How to use regular expressions for pdf document


I have three pdf files in that I need to extract data below the field called Description or PRODUCT NAME or Description & Specification of Goods from those files using regular expressions.

One pdf file is scanned image in three of the files, I used ABBYY ocr to read the pdf but the output is not efficient since it has some misspelling of words…

Is anyone know how to solve both the problems?

these are all the pdf filesInvoice 5.pdf (51.2 KB)
Invoice 8.pdf (159.6 KB)
Invoice 7.pdf (47.4 KB)


I believe replies on those posts could be relevent to you too.
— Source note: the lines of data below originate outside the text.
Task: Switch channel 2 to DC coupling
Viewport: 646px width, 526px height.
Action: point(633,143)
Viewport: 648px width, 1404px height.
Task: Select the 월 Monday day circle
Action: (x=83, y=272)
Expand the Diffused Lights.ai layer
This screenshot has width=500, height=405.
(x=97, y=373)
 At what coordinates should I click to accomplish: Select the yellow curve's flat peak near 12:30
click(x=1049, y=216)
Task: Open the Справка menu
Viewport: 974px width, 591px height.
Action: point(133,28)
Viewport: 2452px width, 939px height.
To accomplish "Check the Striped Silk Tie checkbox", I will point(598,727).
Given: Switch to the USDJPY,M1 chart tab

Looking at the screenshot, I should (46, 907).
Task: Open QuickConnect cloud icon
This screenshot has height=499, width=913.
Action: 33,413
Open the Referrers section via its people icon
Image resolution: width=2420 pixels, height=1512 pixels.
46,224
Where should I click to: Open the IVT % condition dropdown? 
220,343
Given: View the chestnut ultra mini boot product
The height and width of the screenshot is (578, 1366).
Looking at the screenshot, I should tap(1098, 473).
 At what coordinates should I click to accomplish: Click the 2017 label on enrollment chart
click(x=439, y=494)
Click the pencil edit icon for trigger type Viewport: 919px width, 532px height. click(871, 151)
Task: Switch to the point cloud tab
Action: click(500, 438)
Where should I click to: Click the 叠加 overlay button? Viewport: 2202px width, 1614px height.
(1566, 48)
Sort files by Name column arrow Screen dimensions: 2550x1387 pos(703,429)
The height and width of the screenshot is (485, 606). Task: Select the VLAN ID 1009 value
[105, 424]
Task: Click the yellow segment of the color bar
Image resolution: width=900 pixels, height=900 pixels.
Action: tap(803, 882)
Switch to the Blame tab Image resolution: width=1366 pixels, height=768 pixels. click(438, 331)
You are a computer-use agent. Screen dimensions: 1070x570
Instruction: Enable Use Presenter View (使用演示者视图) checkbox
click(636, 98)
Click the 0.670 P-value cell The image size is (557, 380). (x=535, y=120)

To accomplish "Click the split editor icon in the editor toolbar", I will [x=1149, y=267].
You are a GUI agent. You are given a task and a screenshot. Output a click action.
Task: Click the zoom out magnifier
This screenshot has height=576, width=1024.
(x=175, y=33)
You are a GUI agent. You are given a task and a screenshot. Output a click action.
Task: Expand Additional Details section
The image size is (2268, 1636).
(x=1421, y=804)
You need identify the onset of tabular data based on some keywords and for each product, Split column based on delimiter and place it in data Table. you can then extract the necessary columns easily.
As far as i know, Abby OCR extract with more accuracy. You could have faced issues while processing Invoice 7 document because of legibility of the document.

@lissynikkytha I tried using abbyy but it is not extraction the word properly…


Did you try modifying the scale? Are you facing issues with Invoice 5 and Invoice 8 samples as well?

@lissynikkytha thank you… it is working, but how can I apply regex expression for that to extract only the product name from the output text file?

To use regex use the “Matches” activity which you can find in the activities panel by searching matches.